On April 17, Bowden tweeted that industry rumors had given him an interesting theory about how Xbox Anaconda will one-up the PS5.
“The PS5 hardware details (so far) were exactly what we were hoping for; even beyond what many were expecting,” he tweeted. “Multiple insiders have now confirmed it’s true Xbox “Anaconda” will be more advanced as rumored. All this means is next year is going to be amazing for fans of both.”
Bowden didn’t mention any specifics, but for the Xbox Anaconda to top the PS5 spec-wise, as Bowden’s sources predict, it will need to pack a serious punch. Cerny teased that the PS5 will sport a solid-state drive, and support 8K resolution and “ray tracing,” a graphical rendering technique that is presently limited to gaming PCs.
But most notably, the PS5 will also support 14 teraflops of graphical power, according to an epic list of leaks posted to Pastebin, which means it can complete 14 trillion operations per second. That’s more than triple the capabilities of the PS4 Pro. To one-up the PS5 in terms of graphical capabilities, the Anaconda device’s GPU would probably need to support even more than 14 teraflops, though some of Sony’s other innovations — like its plans to support ray tracing — could still give it a bit of wiggle room.
As it stands, the Xbox One X comes with 6 teraflops of graphical potency and supports 4K. Microsoft will need to more than double the Xbox Anaconda’s graphical capability and introduce 8K support if it wants to future-proof its console against Sony’s.
Bowden stated that he hopes to see 4K games locked in at 60 frames per second in the next Xbox console. That means the system would handedly run 4K games without having to reduce its frame rate to suboptimal levels. Bowden’s predictions are similar to some remarks made by Phil Spencer, Microsoft’s Xbox chief, about his division’s priorities for the next-gen consoles.

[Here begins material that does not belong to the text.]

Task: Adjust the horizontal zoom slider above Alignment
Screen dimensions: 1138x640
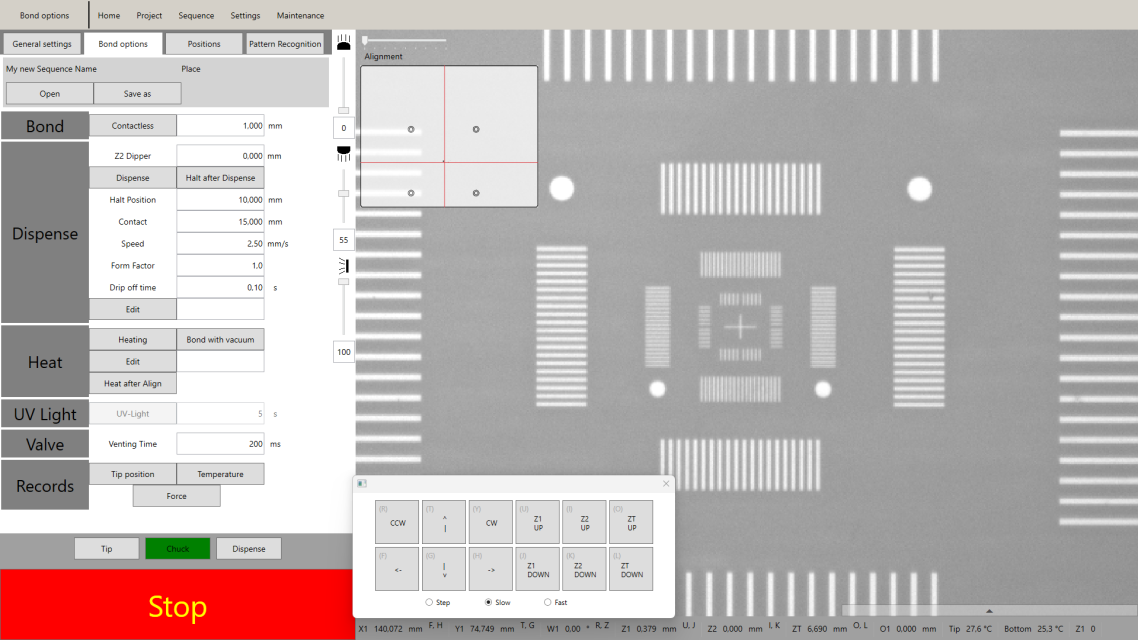Action: [x=366, y=40]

“The same team that delivered unprecedented performance with Xbox One X is deep into architecting the next Xbox consoles, where we will once again deliver on our commitment to set the benchmark for console gaming,” he said during Microsoft’s E3 keynote in 2018.
But unlike Sony’s PS5, whose graphical prowess looks to VR, Microsoft is expected to prioritize cloud gaming with its new consoles, a way to leverage its upcoming xCloud streaming service.
Ironically, despite their distinct focuses on streaming and VR, respectively, Microsoft and Sony offer notably similar visions for hardware improvements, with similar benchmarks for improved graphics, rendering, and resolution. It leaves open an argument for owning multiple consoles, one for playing in immersive VR and one for primarily multiplayer gaming and live-streaming. That’s a boon to the console makers, obviously, but it will also be very good for gamers.